Bloomberg.com is reporting that an email within an unsealed class-action lawsuit against FedEx is alleging that the shipping company has been overcharging many of its commercial and government customers at higher residential rates.
According to Bloomberg, the lawsuit is claiming that FedEx Corp. and FedEx Corporate Services Inc., overcharged some of its customers “as much as $3 each for millions of packages delivered.”
The Wall Street Journal states in an article that the most basic residential surcharge FedEx assesses with each shipment increased in January 2012 from $2.50 to $3 in January 2012.
Bloomberg is reporting that the internal email was written by Alan Elam, a company sales executive, in 2011, which said “I have brought this to attention of many people over the past five or six years, including more than one managing director, and no action has been taken to address it.”

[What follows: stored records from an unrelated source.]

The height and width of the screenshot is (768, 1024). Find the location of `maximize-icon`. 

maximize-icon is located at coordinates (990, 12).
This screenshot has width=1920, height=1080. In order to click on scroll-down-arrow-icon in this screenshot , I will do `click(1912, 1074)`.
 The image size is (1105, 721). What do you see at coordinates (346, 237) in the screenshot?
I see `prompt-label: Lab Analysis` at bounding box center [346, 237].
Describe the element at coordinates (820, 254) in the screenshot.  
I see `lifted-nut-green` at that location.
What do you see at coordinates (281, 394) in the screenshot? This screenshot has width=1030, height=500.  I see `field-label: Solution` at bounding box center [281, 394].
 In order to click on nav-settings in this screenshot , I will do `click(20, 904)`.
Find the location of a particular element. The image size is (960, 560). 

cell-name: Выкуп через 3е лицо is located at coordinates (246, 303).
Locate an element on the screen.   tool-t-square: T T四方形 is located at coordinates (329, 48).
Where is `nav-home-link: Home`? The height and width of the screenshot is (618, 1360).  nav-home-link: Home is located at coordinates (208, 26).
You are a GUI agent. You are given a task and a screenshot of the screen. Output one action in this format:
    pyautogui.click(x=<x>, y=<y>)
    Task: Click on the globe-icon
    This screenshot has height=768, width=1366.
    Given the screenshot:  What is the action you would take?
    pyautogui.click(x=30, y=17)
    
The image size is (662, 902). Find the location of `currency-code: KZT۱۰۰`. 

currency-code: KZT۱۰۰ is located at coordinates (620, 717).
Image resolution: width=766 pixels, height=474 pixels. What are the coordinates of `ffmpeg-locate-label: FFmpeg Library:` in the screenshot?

The plaintiffs in the lawsuit, according to Bloomberg, claim that the Memphis, Tenn. based FedEx violated federal civil racketeering laws and are seeking “three times the amount of the alleged overcharges in their lawsuit.”
In an interview with Bloomberg, Steven J. Rosenwasser, the attorney who represents the plaintiffs said, “We allege that FedEx has and continues to engage in a pattern of intentionally charging its customers residential delivery fees for deliveries to obviously non-residential addresses such as courthouses, government offices and banks.
Some of the companies that the lawsuit claims were overcharged, according to Bloomberg, are the U.S. Citizenship and Immigration Office, Bank of America Corp., Toyota Motor Credit Corp. and the National Passport Processing Center.
Bloomberg states that the lawsuit is also asking for an injunction banning FedEx from “charging commercial customers at residential rates.”
In an email to Bloomberg, FedEx spokesperson Sally Davenport said, the unsealed emails and other court documents do not tell the complete story. She also told Bloomberg in an email, “We will continue to defend these allegations in a court of law and not the media.”